The chemotherapy regimen most commonly administered to the 84 patients within 45 days of their death from infectious complications was hyperfractionated cyclophosphamide, vincristine, doxorubicin and dexamethasone (hyper-CVAD; received by 17 patients (20.2%)). The cytarabine/daunorubicin 7+3 regimen and palliative 6-mercaptopurine, vincristine, methotrexate and prednisone (POMP) were each received by 10 patients (11.9%). Twenty-one (25.0%) patients received no chemotherapy within 28 days of their death, being either in receipt of antibiotic therapy or experiencing disease relapse during this period. Details of the chemotherapy regimens administered within 45 days of the death of those patients who died of infectious complications are summarized in Table 1.

In 59 (70.2%) of the 84 patients who died of infectious complications, death occurred during an episode of febrile neutropenia in a median of 11 days (range 0 - 64 days) from the last dose of chemotherapy. All patients received antibiotics and granulocyte colony-stimulating factor. Forty-eight patients (58.3%) presented at the intensive care unit (ICU) with septic shock, but only 24 (28.5%) patients actually received ICU treatment. Thirty-three (26.1%) patients declined ICU treatment for economic reasons, while 11 (13%) were transferred to palliative care. A total of 27 (32.1%) patients were ineligible for ICU treatment owing to a high sepsis-related organ failure assessment (SOFA) score [12]; these patients received palliative care.

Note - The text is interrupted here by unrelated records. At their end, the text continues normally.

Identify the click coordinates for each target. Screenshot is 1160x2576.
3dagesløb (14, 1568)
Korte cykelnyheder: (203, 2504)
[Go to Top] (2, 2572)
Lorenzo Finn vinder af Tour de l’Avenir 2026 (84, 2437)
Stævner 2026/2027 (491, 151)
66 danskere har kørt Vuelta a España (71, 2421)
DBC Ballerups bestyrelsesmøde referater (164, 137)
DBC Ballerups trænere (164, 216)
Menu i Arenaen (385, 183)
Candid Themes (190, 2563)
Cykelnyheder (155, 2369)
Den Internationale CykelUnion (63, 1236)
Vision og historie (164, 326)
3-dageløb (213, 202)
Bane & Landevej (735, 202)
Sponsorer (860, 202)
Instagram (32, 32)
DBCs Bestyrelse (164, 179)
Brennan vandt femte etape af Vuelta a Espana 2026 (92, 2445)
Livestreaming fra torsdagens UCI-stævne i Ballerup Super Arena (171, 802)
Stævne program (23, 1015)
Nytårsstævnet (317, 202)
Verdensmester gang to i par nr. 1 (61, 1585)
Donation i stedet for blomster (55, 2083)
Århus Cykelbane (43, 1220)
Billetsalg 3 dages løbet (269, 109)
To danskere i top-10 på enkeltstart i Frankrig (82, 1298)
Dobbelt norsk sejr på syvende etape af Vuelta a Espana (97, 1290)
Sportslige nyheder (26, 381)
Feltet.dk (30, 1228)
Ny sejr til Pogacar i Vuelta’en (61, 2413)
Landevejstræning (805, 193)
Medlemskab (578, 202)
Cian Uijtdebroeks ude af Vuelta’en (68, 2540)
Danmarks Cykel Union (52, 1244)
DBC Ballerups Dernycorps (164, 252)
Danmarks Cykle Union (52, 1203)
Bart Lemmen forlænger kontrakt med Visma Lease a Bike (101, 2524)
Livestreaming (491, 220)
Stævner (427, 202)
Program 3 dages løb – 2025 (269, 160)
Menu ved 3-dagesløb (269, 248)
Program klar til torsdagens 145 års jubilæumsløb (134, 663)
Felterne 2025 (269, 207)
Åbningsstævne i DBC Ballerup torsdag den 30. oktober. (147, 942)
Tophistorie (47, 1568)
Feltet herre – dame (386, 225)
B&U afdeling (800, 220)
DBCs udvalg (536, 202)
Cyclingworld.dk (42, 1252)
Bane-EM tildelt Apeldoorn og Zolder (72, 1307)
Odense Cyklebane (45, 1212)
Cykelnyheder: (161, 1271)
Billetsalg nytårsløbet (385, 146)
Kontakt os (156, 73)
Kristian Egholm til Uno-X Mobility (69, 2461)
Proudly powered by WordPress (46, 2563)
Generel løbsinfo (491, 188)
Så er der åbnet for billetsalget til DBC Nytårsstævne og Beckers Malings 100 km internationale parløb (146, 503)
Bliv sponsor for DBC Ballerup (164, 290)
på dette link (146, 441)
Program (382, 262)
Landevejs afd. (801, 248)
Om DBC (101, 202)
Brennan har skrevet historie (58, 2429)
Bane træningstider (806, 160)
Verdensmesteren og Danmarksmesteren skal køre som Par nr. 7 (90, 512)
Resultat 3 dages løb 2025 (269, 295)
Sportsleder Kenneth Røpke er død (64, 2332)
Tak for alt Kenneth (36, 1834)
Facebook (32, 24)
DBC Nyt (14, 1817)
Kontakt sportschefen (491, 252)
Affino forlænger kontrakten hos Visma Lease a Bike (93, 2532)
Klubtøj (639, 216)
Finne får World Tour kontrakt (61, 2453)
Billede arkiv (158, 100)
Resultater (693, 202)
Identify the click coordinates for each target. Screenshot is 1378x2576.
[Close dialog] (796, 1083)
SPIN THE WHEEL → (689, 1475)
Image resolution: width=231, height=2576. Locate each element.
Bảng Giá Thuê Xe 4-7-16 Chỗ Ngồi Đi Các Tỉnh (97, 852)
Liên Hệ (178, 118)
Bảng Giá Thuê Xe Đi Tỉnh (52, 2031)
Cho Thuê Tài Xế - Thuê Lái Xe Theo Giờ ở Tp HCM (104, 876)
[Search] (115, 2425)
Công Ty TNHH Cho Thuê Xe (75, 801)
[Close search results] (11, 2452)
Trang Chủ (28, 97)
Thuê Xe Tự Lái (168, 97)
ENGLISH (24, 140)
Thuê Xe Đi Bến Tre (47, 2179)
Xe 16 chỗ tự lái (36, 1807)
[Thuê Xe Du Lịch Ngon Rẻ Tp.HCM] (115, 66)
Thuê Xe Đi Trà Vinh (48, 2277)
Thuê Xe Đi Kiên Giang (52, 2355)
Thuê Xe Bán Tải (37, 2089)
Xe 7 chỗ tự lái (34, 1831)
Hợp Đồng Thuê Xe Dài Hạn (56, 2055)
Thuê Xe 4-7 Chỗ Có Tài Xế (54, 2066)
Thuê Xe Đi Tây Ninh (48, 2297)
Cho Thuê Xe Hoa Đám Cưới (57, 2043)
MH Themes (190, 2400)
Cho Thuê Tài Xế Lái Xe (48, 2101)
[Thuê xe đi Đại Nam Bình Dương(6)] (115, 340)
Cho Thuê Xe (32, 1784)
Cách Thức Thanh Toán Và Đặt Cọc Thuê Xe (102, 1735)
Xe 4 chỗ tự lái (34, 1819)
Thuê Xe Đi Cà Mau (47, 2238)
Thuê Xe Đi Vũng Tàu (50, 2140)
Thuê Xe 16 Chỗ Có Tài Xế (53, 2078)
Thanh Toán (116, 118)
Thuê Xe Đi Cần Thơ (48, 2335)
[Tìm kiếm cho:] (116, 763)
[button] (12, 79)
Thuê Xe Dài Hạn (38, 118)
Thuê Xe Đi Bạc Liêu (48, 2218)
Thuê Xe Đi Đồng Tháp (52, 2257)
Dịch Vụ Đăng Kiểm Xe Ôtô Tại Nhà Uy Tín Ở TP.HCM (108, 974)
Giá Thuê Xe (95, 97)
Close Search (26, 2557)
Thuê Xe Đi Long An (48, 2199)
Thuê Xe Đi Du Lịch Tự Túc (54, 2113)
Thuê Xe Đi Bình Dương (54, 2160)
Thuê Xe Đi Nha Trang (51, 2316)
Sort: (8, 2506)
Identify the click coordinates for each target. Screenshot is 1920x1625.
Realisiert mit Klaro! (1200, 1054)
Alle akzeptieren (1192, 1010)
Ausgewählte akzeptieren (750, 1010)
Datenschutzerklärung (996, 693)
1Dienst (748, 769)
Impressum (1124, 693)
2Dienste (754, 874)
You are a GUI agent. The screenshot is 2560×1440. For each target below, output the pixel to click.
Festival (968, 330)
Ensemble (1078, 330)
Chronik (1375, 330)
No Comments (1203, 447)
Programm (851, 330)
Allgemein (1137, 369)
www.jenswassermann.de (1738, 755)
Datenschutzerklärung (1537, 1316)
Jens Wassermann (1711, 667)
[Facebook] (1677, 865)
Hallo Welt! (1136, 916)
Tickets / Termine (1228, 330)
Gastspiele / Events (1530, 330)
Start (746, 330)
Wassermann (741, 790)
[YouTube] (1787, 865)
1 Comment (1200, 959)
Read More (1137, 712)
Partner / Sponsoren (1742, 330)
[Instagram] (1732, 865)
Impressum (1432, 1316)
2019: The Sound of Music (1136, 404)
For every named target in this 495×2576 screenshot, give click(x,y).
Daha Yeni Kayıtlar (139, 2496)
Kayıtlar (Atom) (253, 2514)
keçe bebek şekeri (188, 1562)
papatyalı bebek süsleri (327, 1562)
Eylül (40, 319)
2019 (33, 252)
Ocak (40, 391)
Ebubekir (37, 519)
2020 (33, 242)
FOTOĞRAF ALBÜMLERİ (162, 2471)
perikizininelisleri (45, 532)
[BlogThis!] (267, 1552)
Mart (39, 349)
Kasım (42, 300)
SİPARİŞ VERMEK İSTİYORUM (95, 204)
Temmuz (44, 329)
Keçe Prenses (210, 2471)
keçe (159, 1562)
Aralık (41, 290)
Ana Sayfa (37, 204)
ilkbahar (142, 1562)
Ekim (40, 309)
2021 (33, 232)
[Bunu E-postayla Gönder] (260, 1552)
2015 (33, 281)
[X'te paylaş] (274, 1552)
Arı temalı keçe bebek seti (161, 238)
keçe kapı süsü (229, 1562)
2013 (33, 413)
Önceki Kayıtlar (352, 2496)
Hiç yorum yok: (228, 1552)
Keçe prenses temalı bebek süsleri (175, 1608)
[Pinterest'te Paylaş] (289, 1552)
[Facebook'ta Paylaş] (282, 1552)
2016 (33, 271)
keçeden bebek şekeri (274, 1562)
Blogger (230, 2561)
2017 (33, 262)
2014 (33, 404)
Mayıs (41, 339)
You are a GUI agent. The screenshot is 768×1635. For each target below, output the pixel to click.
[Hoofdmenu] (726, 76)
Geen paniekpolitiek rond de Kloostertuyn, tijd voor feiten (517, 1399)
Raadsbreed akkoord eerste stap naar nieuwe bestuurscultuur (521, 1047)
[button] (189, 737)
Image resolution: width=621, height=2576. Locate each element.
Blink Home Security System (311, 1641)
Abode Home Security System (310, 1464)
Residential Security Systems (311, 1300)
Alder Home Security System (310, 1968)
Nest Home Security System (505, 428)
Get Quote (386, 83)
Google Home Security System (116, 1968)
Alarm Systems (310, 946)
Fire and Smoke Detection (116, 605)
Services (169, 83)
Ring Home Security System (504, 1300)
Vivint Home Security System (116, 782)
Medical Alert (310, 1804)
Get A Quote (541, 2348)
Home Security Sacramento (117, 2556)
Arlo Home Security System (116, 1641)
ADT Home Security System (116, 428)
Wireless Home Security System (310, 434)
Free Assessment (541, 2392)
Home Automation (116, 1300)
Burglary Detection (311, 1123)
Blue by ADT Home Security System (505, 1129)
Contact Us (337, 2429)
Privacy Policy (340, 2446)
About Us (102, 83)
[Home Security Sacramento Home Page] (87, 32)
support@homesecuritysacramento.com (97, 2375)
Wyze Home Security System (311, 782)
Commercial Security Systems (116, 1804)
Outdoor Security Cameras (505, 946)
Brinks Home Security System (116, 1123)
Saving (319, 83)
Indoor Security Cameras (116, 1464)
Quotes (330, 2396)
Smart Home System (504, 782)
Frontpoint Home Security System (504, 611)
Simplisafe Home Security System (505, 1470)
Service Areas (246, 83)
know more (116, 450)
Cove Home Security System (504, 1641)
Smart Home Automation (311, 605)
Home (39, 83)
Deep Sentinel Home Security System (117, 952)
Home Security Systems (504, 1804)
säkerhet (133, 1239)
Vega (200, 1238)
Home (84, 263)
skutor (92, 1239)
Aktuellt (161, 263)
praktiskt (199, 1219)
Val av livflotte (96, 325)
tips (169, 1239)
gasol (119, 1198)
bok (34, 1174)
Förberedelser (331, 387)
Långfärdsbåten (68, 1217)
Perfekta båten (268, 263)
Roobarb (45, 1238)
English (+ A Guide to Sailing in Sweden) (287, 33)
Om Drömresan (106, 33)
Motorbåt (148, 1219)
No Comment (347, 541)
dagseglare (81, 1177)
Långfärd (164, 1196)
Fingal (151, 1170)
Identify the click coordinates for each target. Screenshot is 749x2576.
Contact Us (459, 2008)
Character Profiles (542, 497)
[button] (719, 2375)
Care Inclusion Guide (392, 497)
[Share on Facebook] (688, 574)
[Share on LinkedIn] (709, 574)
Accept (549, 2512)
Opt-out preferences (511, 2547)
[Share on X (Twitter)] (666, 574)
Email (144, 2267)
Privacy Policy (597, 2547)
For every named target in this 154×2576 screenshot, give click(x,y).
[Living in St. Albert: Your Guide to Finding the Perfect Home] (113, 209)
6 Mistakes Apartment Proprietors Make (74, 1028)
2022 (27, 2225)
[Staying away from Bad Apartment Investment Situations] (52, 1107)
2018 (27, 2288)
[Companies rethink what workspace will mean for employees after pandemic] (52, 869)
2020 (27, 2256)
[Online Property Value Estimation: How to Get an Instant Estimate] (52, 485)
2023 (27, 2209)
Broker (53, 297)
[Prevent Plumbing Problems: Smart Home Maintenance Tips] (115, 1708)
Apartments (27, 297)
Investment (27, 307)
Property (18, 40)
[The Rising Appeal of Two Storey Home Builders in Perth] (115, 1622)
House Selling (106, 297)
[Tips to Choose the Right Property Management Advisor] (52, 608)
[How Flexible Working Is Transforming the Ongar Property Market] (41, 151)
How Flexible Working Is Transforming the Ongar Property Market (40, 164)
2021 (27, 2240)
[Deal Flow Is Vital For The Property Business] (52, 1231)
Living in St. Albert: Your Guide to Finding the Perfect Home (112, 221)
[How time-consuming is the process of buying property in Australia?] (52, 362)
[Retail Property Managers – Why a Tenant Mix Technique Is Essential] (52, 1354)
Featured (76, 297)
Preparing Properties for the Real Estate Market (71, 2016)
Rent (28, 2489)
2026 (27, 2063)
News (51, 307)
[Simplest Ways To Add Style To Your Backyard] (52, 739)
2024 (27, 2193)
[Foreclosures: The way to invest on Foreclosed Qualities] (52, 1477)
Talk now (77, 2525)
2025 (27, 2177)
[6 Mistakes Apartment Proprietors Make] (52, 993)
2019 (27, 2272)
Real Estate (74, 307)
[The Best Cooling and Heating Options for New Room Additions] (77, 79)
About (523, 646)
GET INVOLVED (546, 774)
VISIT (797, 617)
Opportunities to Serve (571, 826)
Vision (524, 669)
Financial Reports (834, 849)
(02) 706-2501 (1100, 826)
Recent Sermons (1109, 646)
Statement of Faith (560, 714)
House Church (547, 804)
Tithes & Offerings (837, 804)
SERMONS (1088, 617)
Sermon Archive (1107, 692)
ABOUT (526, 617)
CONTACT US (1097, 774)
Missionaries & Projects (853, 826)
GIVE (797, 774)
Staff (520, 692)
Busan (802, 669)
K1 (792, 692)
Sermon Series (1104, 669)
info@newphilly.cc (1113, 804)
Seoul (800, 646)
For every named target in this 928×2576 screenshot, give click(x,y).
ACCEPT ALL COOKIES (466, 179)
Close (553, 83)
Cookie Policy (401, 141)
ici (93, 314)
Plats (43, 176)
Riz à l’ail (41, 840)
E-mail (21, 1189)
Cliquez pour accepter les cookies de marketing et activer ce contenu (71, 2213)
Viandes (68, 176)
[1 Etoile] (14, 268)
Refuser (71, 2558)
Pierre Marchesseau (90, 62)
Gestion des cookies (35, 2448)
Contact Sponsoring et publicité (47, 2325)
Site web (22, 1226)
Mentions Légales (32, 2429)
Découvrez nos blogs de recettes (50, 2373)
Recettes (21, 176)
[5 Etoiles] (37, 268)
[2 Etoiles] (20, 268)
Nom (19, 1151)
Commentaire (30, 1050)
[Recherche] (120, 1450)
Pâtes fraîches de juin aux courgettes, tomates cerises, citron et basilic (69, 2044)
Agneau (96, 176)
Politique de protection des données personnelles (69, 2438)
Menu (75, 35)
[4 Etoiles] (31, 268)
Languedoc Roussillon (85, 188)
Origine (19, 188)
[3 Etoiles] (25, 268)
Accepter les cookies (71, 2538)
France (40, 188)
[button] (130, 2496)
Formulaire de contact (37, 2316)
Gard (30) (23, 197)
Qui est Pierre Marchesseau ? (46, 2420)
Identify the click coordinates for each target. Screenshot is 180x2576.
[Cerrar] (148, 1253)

Figures 1 and 2 respectively depict progression-free survival (PFS) and overall survival (OS) measured from the time of diagnosis in the 84 patients who died from infectious complications. Neither PFS nor OS differed significantly with leukemia type. Median PFS (interquartile range (IQR)) was 0.73 years (0.15 - 1.28) among patients with ALL, 0.35 years (0.08 - 0.80) among patients with AML and 0.15 years (0.05 - 1.00) among the remaining 11 patients. Respective median OS (IQR) was 0.77 years (0.23 - 1.42), 0.44 years (0.08 - 1.04) and 0.15 years (0.05 - 1.01).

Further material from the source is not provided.